↓↓↓
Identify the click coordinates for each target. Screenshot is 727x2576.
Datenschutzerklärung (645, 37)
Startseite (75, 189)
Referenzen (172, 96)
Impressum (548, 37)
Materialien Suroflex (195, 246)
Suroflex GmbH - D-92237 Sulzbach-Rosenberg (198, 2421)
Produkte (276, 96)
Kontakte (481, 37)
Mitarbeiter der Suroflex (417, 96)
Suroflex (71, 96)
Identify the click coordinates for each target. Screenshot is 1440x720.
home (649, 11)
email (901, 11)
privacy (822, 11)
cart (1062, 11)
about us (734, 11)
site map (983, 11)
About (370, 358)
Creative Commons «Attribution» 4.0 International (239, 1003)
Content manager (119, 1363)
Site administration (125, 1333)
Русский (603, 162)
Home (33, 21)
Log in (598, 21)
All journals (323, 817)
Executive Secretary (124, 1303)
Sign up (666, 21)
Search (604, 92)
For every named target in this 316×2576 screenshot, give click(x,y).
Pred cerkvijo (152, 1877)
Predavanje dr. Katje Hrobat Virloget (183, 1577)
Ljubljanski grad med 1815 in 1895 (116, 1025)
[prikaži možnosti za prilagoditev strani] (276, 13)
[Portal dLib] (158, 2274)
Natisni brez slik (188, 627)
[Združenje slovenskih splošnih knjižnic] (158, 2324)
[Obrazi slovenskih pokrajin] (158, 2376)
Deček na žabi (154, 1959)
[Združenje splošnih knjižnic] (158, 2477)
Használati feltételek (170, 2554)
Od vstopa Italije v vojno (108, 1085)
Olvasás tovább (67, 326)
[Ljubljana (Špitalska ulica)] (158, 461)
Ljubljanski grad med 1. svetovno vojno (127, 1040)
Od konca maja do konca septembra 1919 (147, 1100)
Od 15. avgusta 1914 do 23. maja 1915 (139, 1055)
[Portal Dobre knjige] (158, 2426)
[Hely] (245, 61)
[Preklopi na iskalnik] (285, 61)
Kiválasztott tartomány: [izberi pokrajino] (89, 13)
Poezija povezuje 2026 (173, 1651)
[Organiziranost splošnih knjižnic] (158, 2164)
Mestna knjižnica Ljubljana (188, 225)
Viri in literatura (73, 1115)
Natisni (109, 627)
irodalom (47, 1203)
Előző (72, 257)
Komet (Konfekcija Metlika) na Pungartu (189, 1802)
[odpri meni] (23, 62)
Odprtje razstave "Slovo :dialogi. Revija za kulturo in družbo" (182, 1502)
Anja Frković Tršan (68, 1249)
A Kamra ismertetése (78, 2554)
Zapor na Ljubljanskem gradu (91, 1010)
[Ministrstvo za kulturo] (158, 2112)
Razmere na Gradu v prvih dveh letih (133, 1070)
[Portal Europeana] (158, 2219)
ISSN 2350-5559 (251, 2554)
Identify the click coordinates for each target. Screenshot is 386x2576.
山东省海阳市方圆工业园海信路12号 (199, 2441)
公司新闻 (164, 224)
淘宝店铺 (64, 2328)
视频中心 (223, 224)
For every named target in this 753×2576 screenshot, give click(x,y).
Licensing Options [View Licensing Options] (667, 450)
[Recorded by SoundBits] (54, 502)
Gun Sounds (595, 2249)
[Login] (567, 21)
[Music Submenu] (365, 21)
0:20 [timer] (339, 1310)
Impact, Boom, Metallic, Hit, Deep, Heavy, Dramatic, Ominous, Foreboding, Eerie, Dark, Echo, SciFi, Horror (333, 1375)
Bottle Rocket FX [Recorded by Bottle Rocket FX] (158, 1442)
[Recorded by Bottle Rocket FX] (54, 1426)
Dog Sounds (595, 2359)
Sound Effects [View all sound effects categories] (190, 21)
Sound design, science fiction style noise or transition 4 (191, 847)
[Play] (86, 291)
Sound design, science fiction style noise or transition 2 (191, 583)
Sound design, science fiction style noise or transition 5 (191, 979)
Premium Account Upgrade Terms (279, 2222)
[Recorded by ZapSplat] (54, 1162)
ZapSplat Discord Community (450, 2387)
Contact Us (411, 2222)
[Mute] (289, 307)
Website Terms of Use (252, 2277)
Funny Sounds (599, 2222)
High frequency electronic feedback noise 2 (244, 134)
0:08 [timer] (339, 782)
↑↑↑
Pick out each line of the listing above that contains the word "every", and copy those lines in full.

For every named target in this 316×2576 screenshot, give click(x,y).
For every named target in this 753×2576 screenshot, give click(x,y).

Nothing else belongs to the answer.